The 15th is very fast approaching and could come at any time now. Names are picked out but are a suprise as we don't know the sex either!


----------



## VentoGT (Mar 22, 2000)

Don't want to make you nervous, but the Treg was designed for only 2 child seats, and at no time is there supposed to be a child in the center!! See the manual for details, this was also specifically talked about by the dealer!


----------



## redneck (Feb 29, 2004)

*Re: (VentoGT)*


_Quote, originally posted by *VentoGT* »_Don't want to make you nervous, but the Treg was designed for only 2 child seats, and at no time is there supposed to be a child in the center!! See the manual for details, this was also specifically talked about by the dealer! 

My Child Restraint manual supplement indicates that the outboard positions have the Latch system. It says if the center position is used the the safety belt and top tether attachment must be used. Supplement - top of page 2


----------



## soldme1 (Jun 16, 2005)

*Re: (VentoGT)*


_Quote, originally posted by *VentoGT* »_Don't want to make you nervous, but the Treg was designed for only 2 child seats, and at no time is there supposed to be a child in the center!! See the manual for details, this was also specifically talked about by the dealer! 

I'm confused. How is the Touareg not able to withstand the force of three car seats in a crash, but three 200 adults using a seat belt in the back seat is fine?
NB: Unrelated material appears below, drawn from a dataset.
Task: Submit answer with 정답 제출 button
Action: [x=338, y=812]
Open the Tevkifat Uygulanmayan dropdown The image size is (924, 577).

Section 2.1 of my manual even mentions how to install three car seats. Am I reading it wrong?
Thanks for any help in this matter.


----------



## soldme1 (Jun 16, 2005)

*Re: (VentoGT)*


_Quote, originally posted by *VentoGT* »_Don't want to make you nervous, but the Treg was designed for only 2 child seats, and at no time is there supposed to be a child in the center!! See the manual for details, this was also specifically talked about by the dealer! 

This is what I found...
*·	Never use the tether anchorages and lower anchorages to install three child restraints in your Volkswagen.
·	If you must install three child restraints in the rear seat of the Volkswagen with three seating positions in the rear, you must use the vehicle safety belt to install the child restraint in the center seating positions.
*
To me, that is saying you are not to use the anchors for the car seat that is in the middle.


----------



## Maestr0 (Feb 2, 2005)

I just want to add my 2 cents and it is a little on a tangent.
A lot of posters seem to be 'rigging' their own arrangements for child seats. Things like using belts and latch together. Then they say things like, "Hey, it works great".
They couldnt be more wrong. The child seats are actually designed to move around in an accident and transfer the energy of a crash to the seat and NOT the baby. 
However, a lot of parents think the child-seat needs to be arc-welded to the T-Regs seat. This is NOT the case.


----------



## spikeital (May 21, 2001)

*Re: (Maestr0)*


_Quote, originally posted by *Maestr0* »_I just want to add my 2 cents and it is a little on a tangent.
A lot of posters seem to be 'rigging' their own arrangements for child seats. Things like using belts and latch together. Then they say things like, "Hey, it works great".
They couldnt be more wrong. The child seats are actually designed to move around in an accident and transfer the energy of a crash to the seat and NOT the baby. 
However, a lot of parents think the child-seat needs to be arc-welded to the T-Regs seat. This is NOT the case.


Have to add my 3 cents here








I agree it should not be arc welded, but there shouldn't be much play with the car seat as well. Shouldn't move more the 1 inch from side to side. Anymore and that is dangerous. I prefer mine to have minumal movement. less then 1/4 of an inch.


----------



## Satchriani (Jul 17, 2000)

*Re: (spikeital)*

I just posted asking about 2 car seats not knowing this thread was in action. We might be looking into a T-reg to avoid getting a Mini-van or an SUV with a 3rd row of seats. How do you think it will handle 2 car seats with a 10-15 year old in the middle? We have a 2.5 year old daughter, and we're thinking of having another. Our son is 9 right now....would they all fit?


----------



## soldme1 (Jun 16, 2005)

*Re: (Satchriani)*


_Quote, originally posted by *Satchriani* »_I just posted asking about 2 car seats not knowing this thread was in action. We might be looking into a T-reg to avoid getting a Mini-van or an SUV with a 3rd row of seats. How do you think it will handle 2 car seats with a 10-15 year old in the middle? We have a 2.5 year old daughter, and we're thinking of having another. Our son is 9 right now....would they all fit? 

Your best bet is to go to a dealer and install the two car seats and have your son sit in the middle and go for a ride, a long ride and see how he does. I will be honest and say it doesn't seem like the person in the middle has a lot of foot room. If all three of mine were not in car seats, I am not sure if I would have still gotten a Touareg as we do take a few long trips to the lake, especially in the summer.


----------